According to a 2010 Cost of Homelessness study, Oklahoma City spends about $28 million each year on homelessness through shelters, social services, emergency room visits and jail. Other states using the 100,000 Homes model have seen drastic reductions in their costs of homelessness: New York saw a 70 percent reduction, Maine saw a 66 percent reduction and Massachusetts saw a $10,000 per person reduction per year.
“When you stop and think about it, when there's a business case to do something and there's a moral case to do something, then there's really no excuse for not doing it,” Straughan said.
The campaign's local volunteers went out in small groups to canvass the city's many homeless camps on Monday, Tuesday and Wednesday, waking people between 4 and 6 a.m., when they're likely still to be in their camps.
“It was freezing, and going out there that early in the dark, it can be a little frightening,” said DaNisha Blackmon, 23, a master's candidate in social work at University of Oklahoma who volunteered for the campaign. “A lot of the people out there, they're probably more scared of us than we are of them. Nobody cussed us out, nobody was rude. Even the people that were a little upset about being woken up that early, they warmed up usually.”
To literally warm the homeless people being surveyed, Diane Pierce and Stacia Gillet, both of Oklahoma City, recently spent a total of about 575 hours knitting 230 stocking hats which were given to the homeless people.
The canvassers photographed the homeless, many wearing their new hats. They were also given McDonald's gift cards and bus passes.
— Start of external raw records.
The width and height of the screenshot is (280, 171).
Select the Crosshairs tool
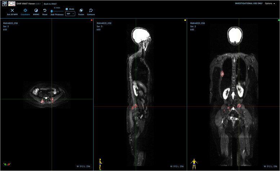[25, 11]
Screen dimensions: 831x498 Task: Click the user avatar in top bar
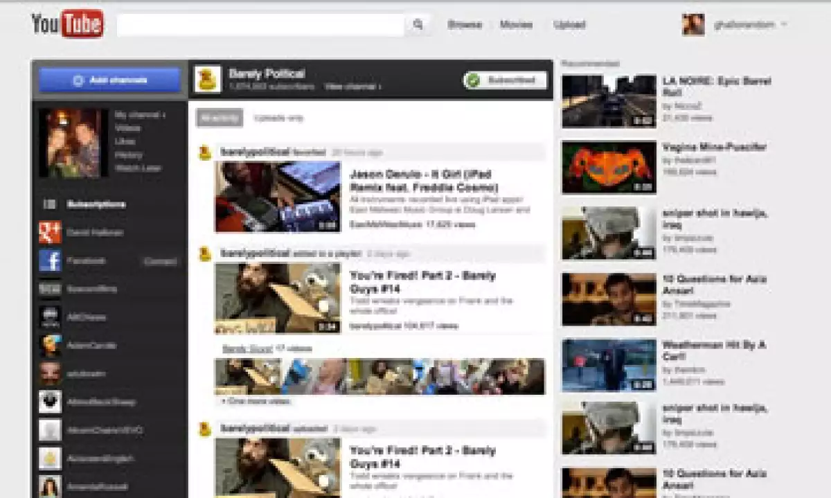click(693, 24)
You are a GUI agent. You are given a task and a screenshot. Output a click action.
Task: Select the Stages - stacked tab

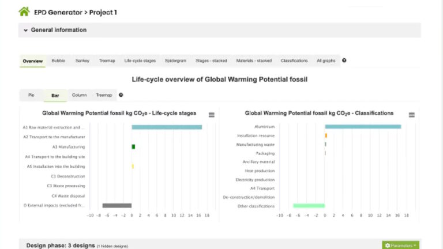click(x=211, y=61)
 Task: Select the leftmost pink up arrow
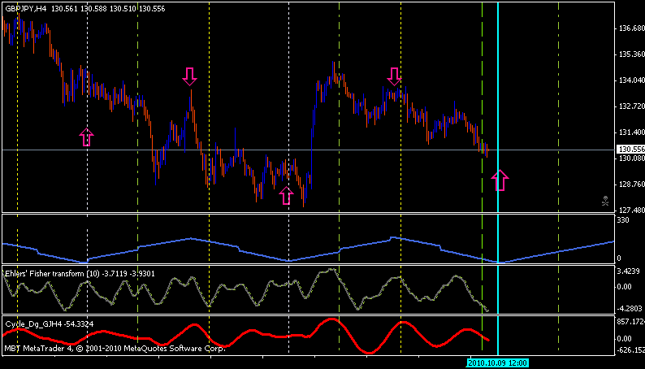click(x=86, y=137)
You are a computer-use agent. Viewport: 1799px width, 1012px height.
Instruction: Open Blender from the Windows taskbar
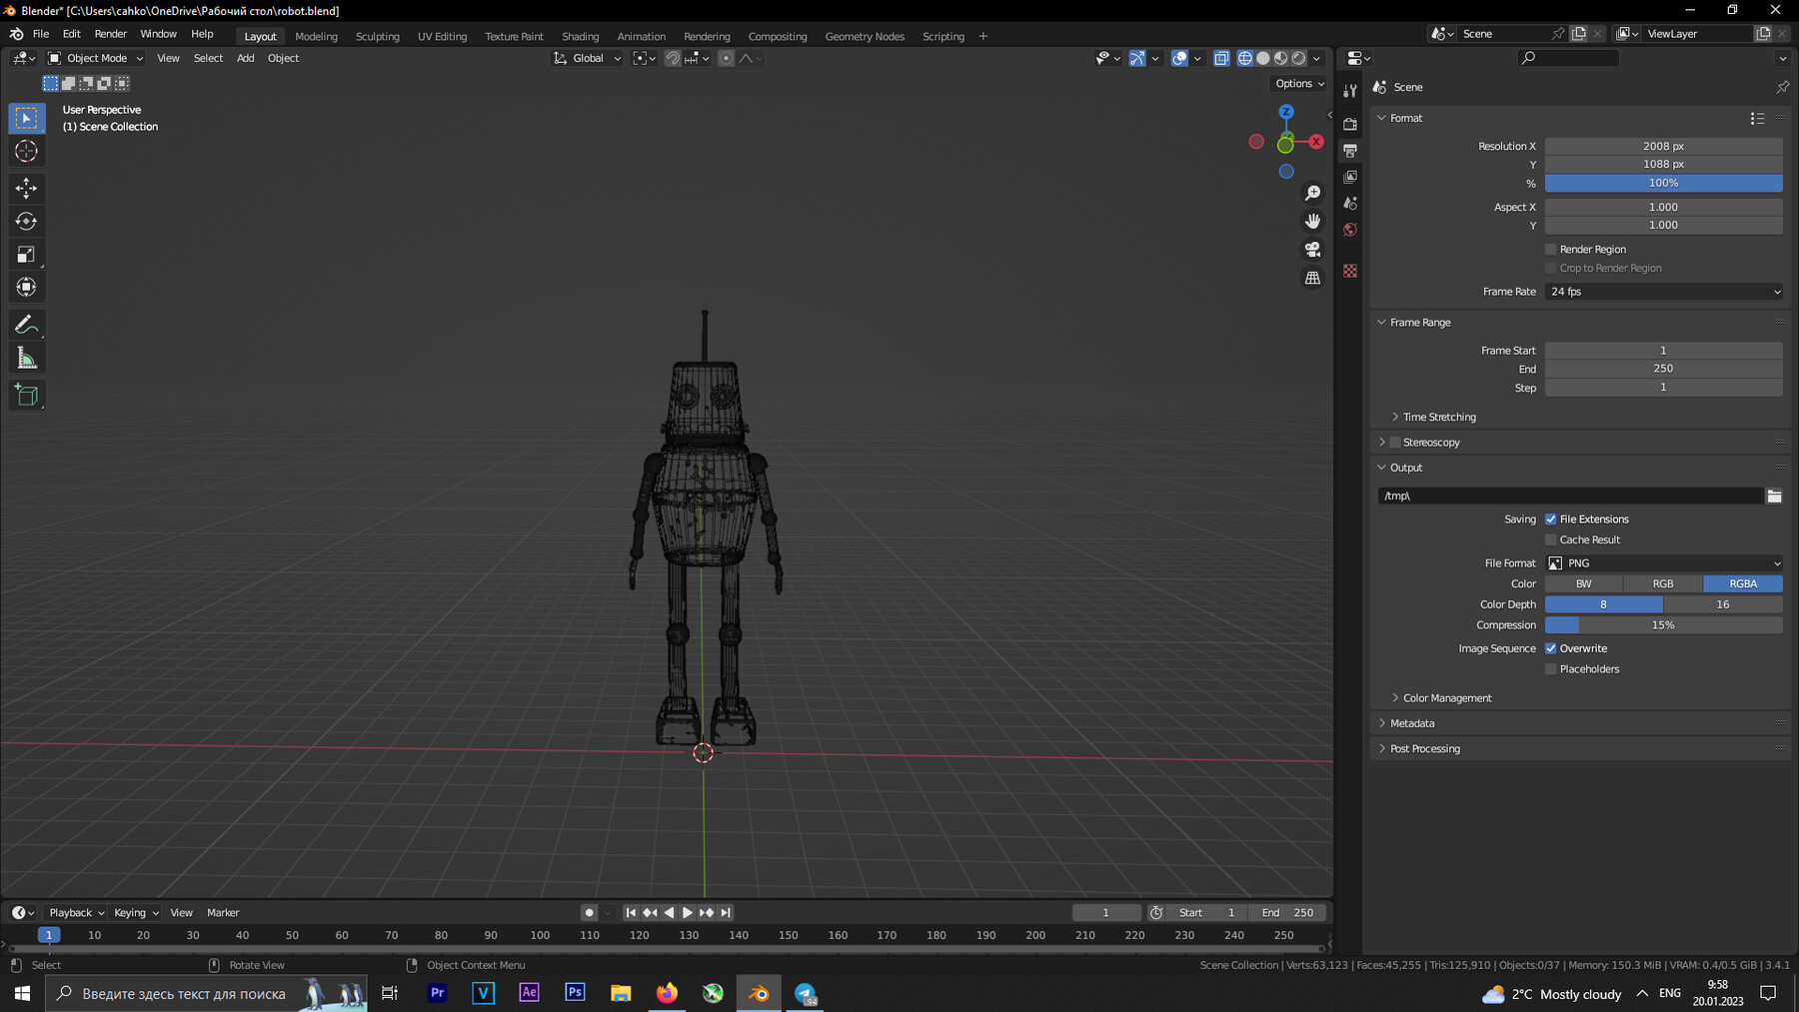[759, 993]

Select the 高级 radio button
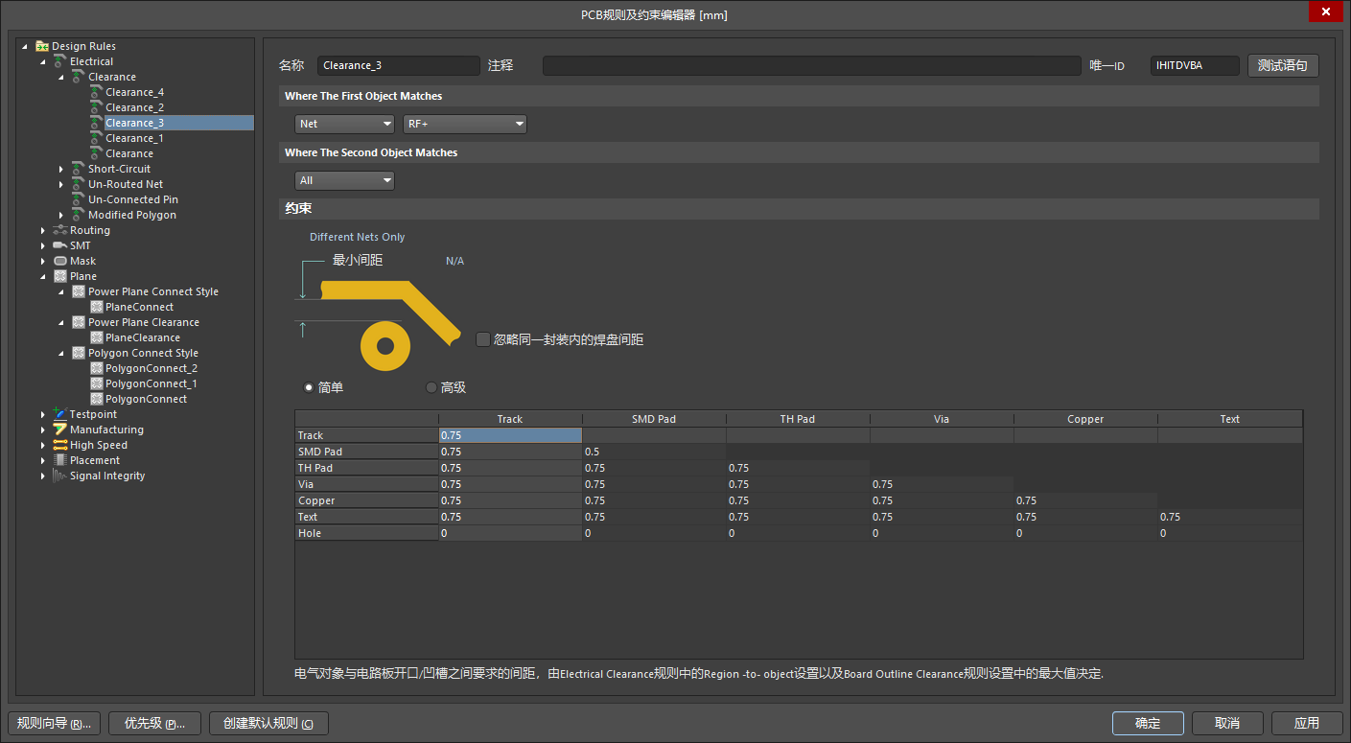click(431, 387)
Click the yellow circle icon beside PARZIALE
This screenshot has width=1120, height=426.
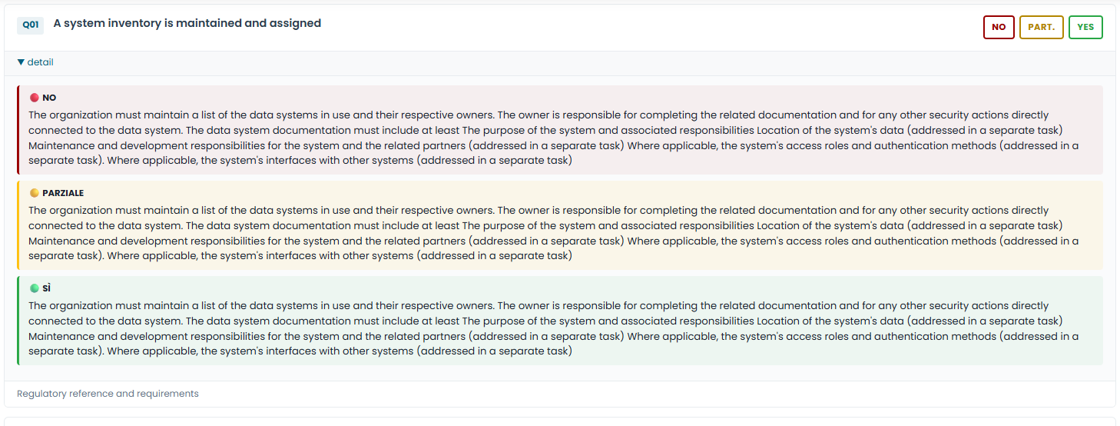tap(34, 193)
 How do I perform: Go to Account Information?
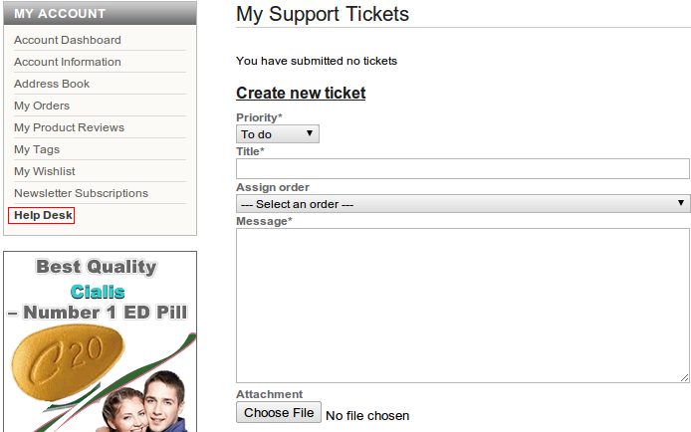click(x=68, y=62)
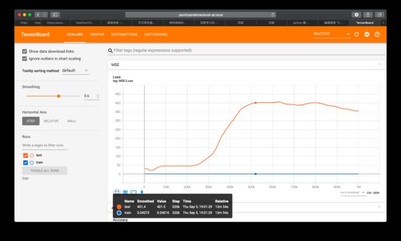Open the TensorBoard help icon
This screenshot has width=401, height=241.
[377, 35]
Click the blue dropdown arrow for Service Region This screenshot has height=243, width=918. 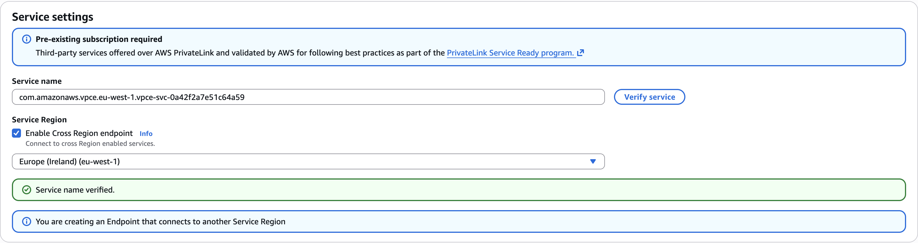(x=593, y=161)
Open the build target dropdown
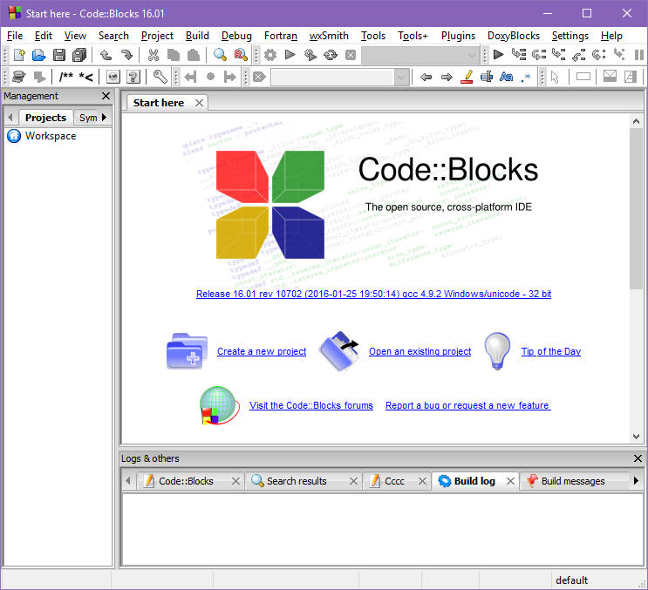648x590 pixels. [x=471, y=55]
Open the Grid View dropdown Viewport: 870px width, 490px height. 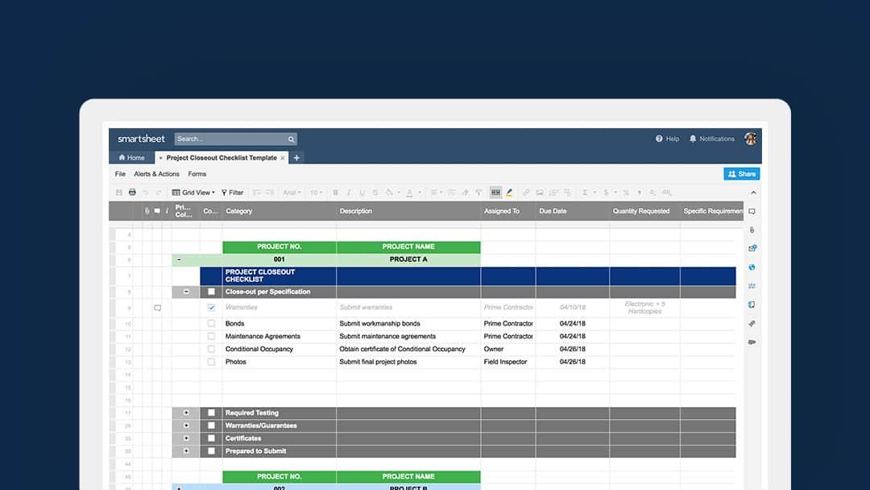click(193, 192)
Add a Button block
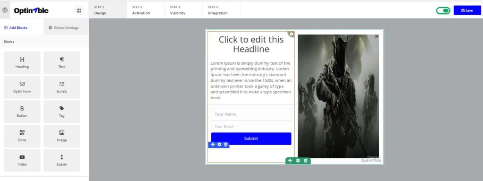 tap(22, 112)
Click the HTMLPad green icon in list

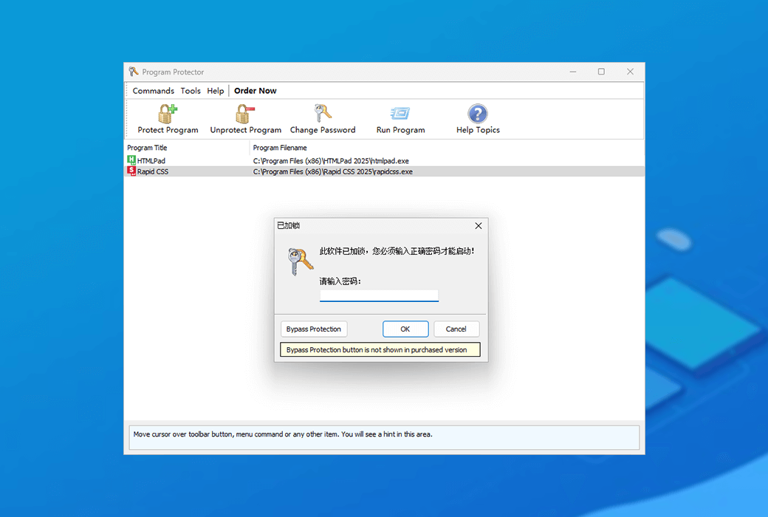[131, 160]
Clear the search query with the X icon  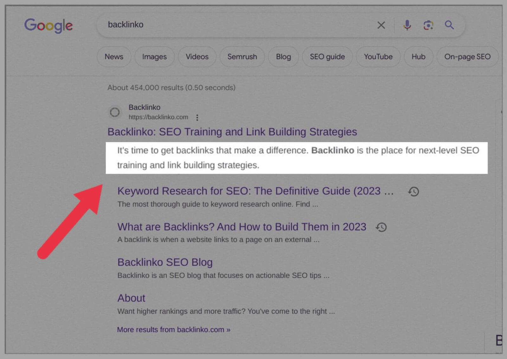381,25
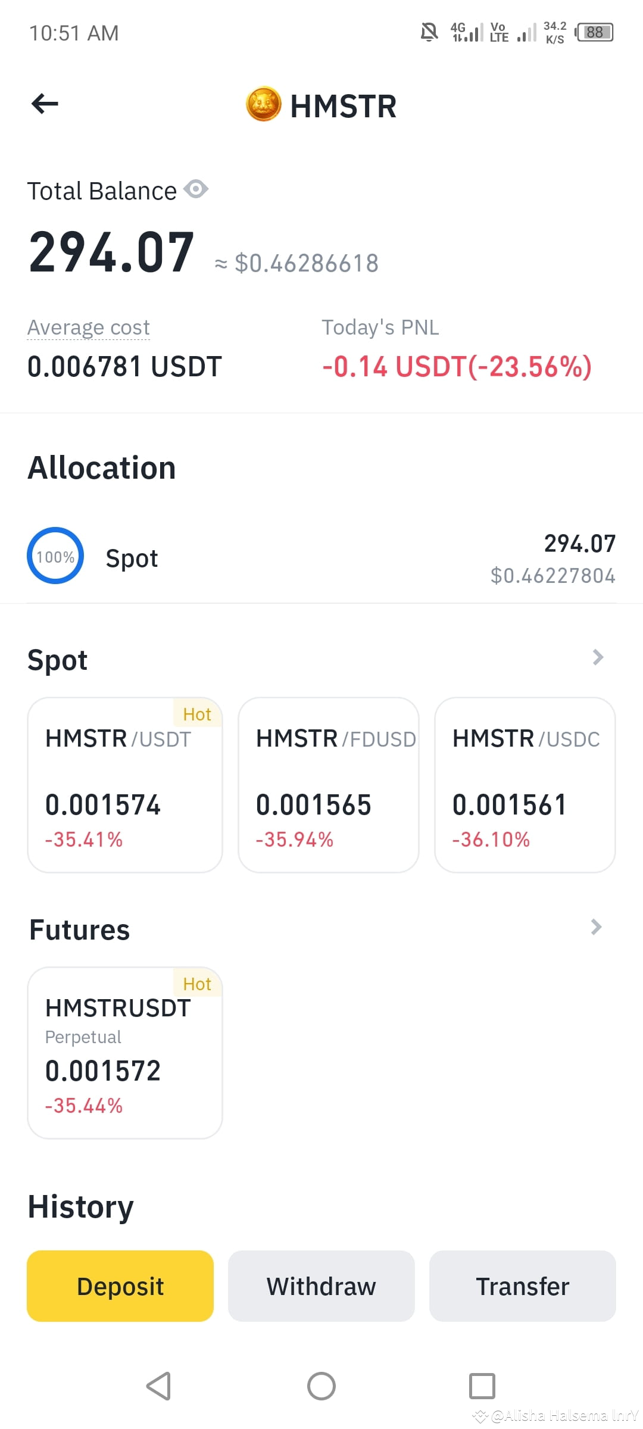Open the Spot allocation row

point(322,557)
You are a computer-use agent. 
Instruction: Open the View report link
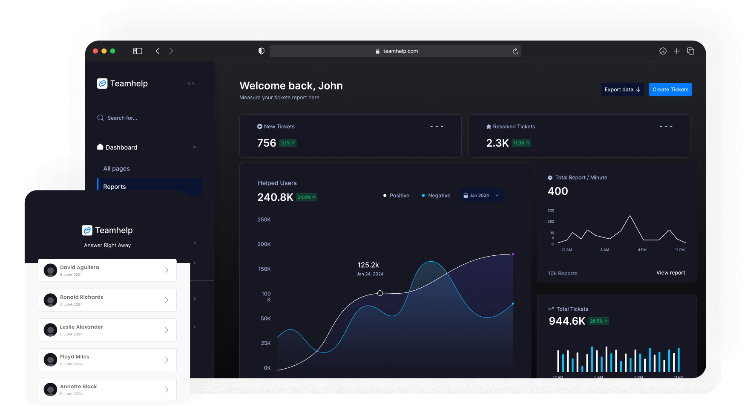670,273
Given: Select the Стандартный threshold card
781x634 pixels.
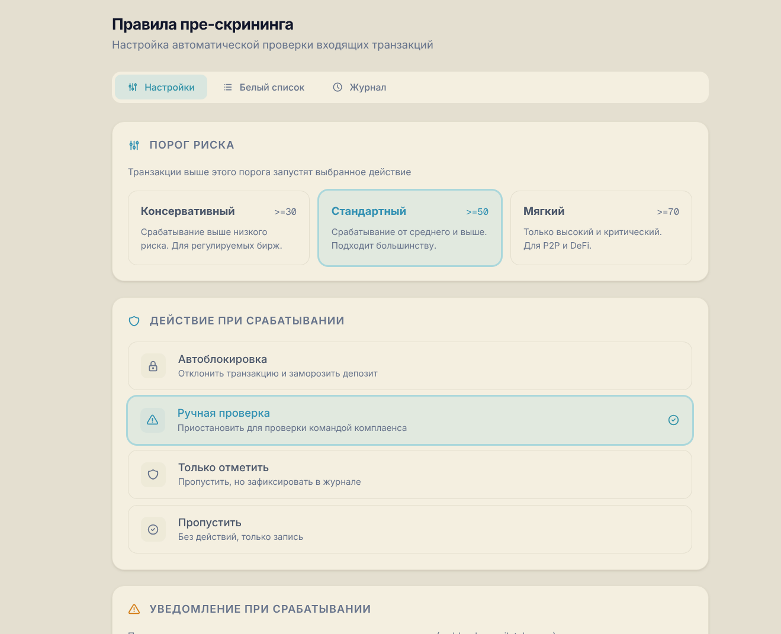Looking at the screenshot, I should (410, 228).
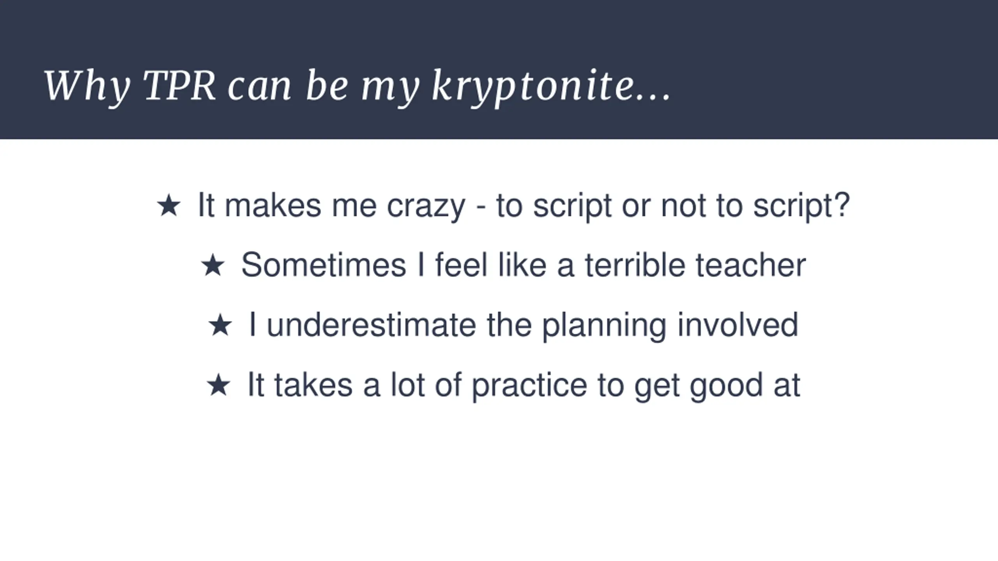Click the star bullet before 'It takes a lot'

click(218, 385)
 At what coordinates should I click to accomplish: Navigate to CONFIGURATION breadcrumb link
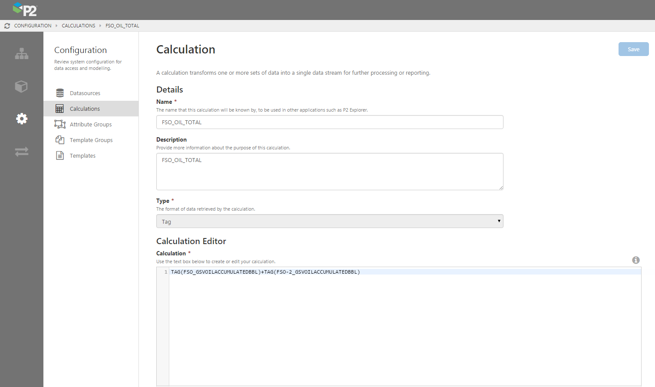click(x=33, y=26)
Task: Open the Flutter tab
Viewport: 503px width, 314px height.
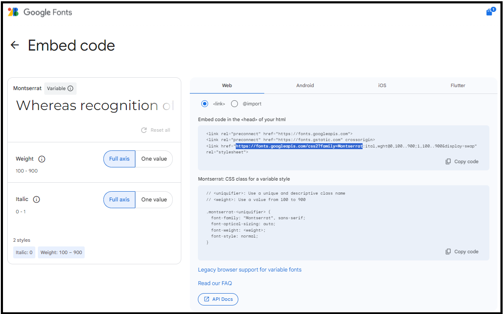Action: (x=458, y=85)
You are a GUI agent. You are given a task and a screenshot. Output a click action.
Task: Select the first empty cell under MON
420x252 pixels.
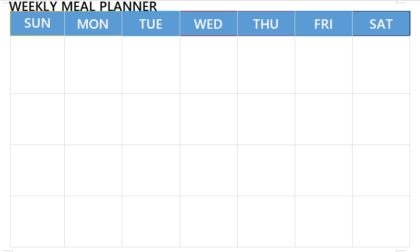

To meet the housing needs of the 100,000 Homes Campaign, the HUD VA Supports Housing (VASH) program will provide housing for the veterans, the Oklahoma City Housing Authority pledged to provide Section 8 housing vouchers, and other programs such as Housing Opportunities for Persons with AIDS (HOPA) have promised help.
All told, about 40 local organizations are supporting the campaign, Straughan said.
But these groups are also asking support from the community in the form of cash and household items to go to the campaign's beneficiaries, the homeless who qualify for housing. It costs about $1,000 to move one person into housing, said Bob Ross, president and CEO of Inasmuch Foundation which has supported The Homeless Alliance since its conception.
He issued a call to action for the community, saying the campaign has a public fundraising goal of $7,000 per month to cover these move-in costs.
“We're asking everyone to step up, to rise up with us and as a whole community support this campaign,” Ross aid. “I can't think of anything more important than this.”